(TASK TO CARRY OUT) Print the whole listing exactly.

(EXCERPTED RECORDS)
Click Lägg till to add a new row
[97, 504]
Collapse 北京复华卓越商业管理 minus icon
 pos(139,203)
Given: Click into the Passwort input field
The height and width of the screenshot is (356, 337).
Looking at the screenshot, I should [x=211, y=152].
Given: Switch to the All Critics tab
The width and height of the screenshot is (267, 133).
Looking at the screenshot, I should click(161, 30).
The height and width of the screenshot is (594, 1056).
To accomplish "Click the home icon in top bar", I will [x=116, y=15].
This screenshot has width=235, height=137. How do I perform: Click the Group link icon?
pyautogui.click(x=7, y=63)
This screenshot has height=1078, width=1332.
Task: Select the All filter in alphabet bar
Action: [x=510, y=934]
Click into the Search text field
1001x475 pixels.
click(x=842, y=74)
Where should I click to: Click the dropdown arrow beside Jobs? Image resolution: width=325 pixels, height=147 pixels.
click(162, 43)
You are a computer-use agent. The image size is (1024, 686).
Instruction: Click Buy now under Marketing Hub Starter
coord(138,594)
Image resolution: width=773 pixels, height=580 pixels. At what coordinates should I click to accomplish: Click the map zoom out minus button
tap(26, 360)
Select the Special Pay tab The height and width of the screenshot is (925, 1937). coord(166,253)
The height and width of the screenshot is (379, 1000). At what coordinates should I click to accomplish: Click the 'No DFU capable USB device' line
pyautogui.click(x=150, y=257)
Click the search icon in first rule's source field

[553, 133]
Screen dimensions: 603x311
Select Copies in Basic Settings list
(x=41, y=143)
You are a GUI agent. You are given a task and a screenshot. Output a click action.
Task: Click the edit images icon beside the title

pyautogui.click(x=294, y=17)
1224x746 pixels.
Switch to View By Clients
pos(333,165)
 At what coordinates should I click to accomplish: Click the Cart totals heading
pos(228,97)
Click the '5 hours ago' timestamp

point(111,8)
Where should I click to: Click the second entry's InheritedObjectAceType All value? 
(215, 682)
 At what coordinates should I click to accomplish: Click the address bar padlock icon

(WRITTEN REPLY)
Click Lägg till to add a new row
[97, 504]
Collapse 北京复华卓越商业管理 minus icon
 pos(139,203)
Given: Click into the Passwort input field
The height and width of the screenshot is (356, 337).
Looking at the screenshot, I should [x=211, y=152].
Given: Switch to the All Critics tab
The width and height of the screenshot is (267, 133).
Looking at the screenshot, I should click(161, 30).
The height and width of the screenshot is (594, 1056).
To accomplish "Click the home icon in top bar", I will [x=116, y=15].
This screenshot has width=235, height=137. How do I perform: Click the Group link icon?
pyautogui.click(x=7, y=63)
This screenshot has height=1078, width=1332.
Task: Select the All filter in alphabet bar
Action: [x=510, y=934]
Click into the Search text field
1001x475 pixels.
click(x=842, y=74)
Where should I click to: Click the dropdown arrow beside Jobs? Image resolution: width=325 pixels, height=147 pixels.
click(162, 43)
You are a computer-use agent. The image size is (1024, 686).
Instruction: Click Buy now under Marketing Hub Starter
coord(138,594)
Image resolution: width=773 pixels, height=580 pixels. At what coordinates should I click to accomplish: Click the map zoom out minus button
tap(26, 360)
Select the Special Pay tab The height and width of the screenshot is (925, 1937). coord(166,253)
The height and width of the screenshot is (379, 1000). At what coordinates should I click to accomplish: Click the 'No DFU capable USB device' line
pyautogui.click(x=150, y=257)
Click the search icon in first rule's source field

[553, 133]
Screen dimensions: 603x311
Select Copies in Basic Settings list
(x=41, y=143)
You are a GUI agent. You are given a task and a screenshot. Output a click action.
Task: Click the edit images icon beside the title

pyautogui.click(x=294, y=17)
1224x746 pixels.
Switch to View By Clients
pos(333,165)
 At what coordinates should I click to accomplish: Click the Cart totals heading
pos(228,97)
Click the '5 hours ago' timestamp

point(111,8)
Where should I click to: Click the second entry's InheritedObjectAceType All value? 
(215, 682)
 At what coordinates should I click to accomplish: Click the address bar padlock icon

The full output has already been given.